Sudelküche WZ?
Jan 281991
 

Tradition verpflichtet

Politisch interessierte Lehrer/innen verzichten zunehmend auf die „Stammtischphilosophie“ der WZ

(ub) Ist die WZ auch heute noch eine „publizistische Sudelküche“? Der „Rohrstock“, Zeitung der Gewerkschaft Erziehung und Wissenschaft, erinnert an alte Diffamierungskampagnen der WZ gegen den Gewerkschaftsbund und zieht Parallelen zur aktuellen Berichterstattung.

Unter der Überschrift „Die 1.000 Lügen der Wilhelmshavener Zeitung“ berichtete das VOLKSBLATT in seiner Ausgabe vom 11.9.1930 über die tendenziöse Berichterstattung der örtlichen Presse über gewerkschaftsinterne Vorgänge. In scharfer Form wandte sich der VOLKSBLATT-Artikel gegen „mit der Mistgabel arbeitende Volksaufklärer in gewissen publizistischen Sudelküchen“ und hatte dabei besonders den „großen Schuttabladeplatz in der Wilhelmshavener Parkstraße“ im Auge.
Nach Auffassung der KollegInnen des „Rohrstock“ ist es dem neuen Chefradakteur Jürgen Westerhoff zu verdanken, „daß schlimme Traditionen der ‚Wilhelmshavener Zeitung‘ aus längst vergangenen Zeiten wieder aufleben.“
Die „wüste Kampagne“ gegen den DGB-Vorsitzenden Manfred Klöpper anläßlich dessen Kritik an der Wiederinbetriebnahme der Wilhelmshavener Raffinerie sowie die Weigerung der WZ, kritische Leserbriefe abzudrucken, deuten auf eine rücksichtslose Ausnutzung ihrer Monopolsteilung hin.
Der „Rohrstock“ berichtet über zunehmende Abonnementskündigungen der KollegInnen und zeigt mögliche Alternativen zum „Monopoljournalismus“ auf: „Finanzielle (Schiebt doch mal einen Fuffi rüber!) und personelle Stärkung des GEGENWIND; Aufbau eines stadtweiten gewerkschaftlichen Flugblattverteilersystems für akute Fälle; Diskussion der Herausgabe einer Gewerkschaftszeitung für unsere Stadt.
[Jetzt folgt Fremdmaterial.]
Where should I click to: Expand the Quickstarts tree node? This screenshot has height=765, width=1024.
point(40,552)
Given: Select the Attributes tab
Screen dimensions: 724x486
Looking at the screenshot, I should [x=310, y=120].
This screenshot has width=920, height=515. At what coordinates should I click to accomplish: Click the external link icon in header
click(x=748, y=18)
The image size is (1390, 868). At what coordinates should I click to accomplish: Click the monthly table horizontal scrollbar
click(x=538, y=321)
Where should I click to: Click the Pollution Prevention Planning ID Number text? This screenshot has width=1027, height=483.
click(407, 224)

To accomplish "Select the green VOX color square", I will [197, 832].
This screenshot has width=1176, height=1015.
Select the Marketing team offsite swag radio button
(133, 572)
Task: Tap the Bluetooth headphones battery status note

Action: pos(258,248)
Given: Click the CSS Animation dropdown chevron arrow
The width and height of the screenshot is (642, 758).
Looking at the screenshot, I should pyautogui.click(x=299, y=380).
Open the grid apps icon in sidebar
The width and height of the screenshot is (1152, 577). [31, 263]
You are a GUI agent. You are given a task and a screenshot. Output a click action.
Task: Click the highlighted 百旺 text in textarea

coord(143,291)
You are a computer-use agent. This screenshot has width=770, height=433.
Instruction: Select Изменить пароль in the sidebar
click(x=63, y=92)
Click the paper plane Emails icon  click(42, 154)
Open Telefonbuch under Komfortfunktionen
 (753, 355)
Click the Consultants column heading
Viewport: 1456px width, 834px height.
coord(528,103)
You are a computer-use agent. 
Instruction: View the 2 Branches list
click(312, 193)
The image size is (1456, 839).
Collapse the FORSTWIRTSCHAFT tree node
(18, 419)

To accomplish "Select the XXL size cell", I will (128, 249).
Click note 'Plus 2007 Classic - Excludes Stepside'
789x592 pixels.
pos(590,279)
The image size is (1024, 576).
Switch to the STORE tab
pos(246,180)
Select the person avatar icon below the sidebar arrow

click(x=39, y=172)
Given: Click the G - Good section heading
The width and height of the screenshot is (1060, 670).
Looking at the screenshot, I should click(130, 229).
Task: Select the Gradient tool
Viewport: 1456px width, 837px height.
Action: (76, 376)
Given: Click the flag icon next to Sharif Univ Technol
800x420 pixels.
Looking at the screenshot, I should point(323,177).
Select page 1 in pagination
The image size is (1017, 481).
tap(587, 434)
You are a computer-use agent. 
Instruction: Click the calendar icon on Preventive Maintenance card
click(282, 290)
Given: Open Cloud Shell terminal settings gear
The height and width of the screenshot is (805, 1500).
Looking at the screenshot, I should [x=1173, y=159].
Intensive Bearbeitung des Problemkreises ‚Pressefreiheit und Monopolstellung’ im Unterricht.“
Im Anhang an den Artikel haben die KollegInnen vom „Rohrstock“ ein beispielhaftes Kündigungsschreiben an die Brune Druck- und Verlagsgesellschaft mbH als Antwort auf die „fragwürdigen journalistischen Methoden“ der WZ veröffentlicht (siehe Kasten).

An
Brune Druck- und Verlagsgesellschaft mbH
-Wilhelmshavener Zeitung-
Parkstraße 8
2940 Wilhelmshaven

Sehr geehrte Damen und Herren,

hiermit kündige ich zum nächstmöglichen Termin mein Abonnement der Wilhelmshavener Zeitung und widerrufe zum Ende des nächsten Monats die Ihnen erteilte Einzugsermächtigung.
Seit Wochen verfolge ich mit Bestürzung, daß die WZ aus politischen oder sonstigen Gründen zusehends von einer seriösen Berichterstattung, wie man sie von einer freien und unabhängigen Presse erwarten darf, abweicht und sich unverhohlen vor den Karren eines zutiefst konservativen Klientels spannen läßt. Dass die WZ nicht nur in kommunalpolitischer Hinsicht, wo sie ein unbestrittenes Informations- und Meinungsmonopol besitzt, propagandistisch wirkt, ist die einzig mögliche Schlussfolgerung, die man z.B. aus einem Vergleich der politischen Gewichtung, in der WZ und in der „Frankfurter Rundschau“ ziehen kann.
Damit aber noch nicht genug. Auf kommunalpolitischer Ebene scheint die WZ nun gänzlich das Gespür für einen unabhängigen seriösen Journalismus verloren zu haben. Wer, wie Ihr Chefredakteur Jürgen Westerhoff, demokratisch getroffene Entscheidungen von Gremien der Gewerkschaften diffamiert, gewerkschaftliche Interessenvertretung öffentlich zu reglementieren versucht und zudem den Repräsentanten des DGB in unverschämt unqualifizierter Form der Meinungs- und Pressezensur bezichtigt, der muß sich gefallen lassen, daß ihm von politisch interessierten Bürgern dieser Stadt propagandistische Absicht unterstellt wird. Eine solche Berichterstattung ist absolut uninteressant. Der freie Journalismus mit gesunder Weitsicht in der Information und durchaus zulässiger kritischer Kommentierung des Geschehens verkommt so zu journalistischer Stammtischphilosophie, der der Blick über den eigenen Tellerrand gänzlich abhanden kommt.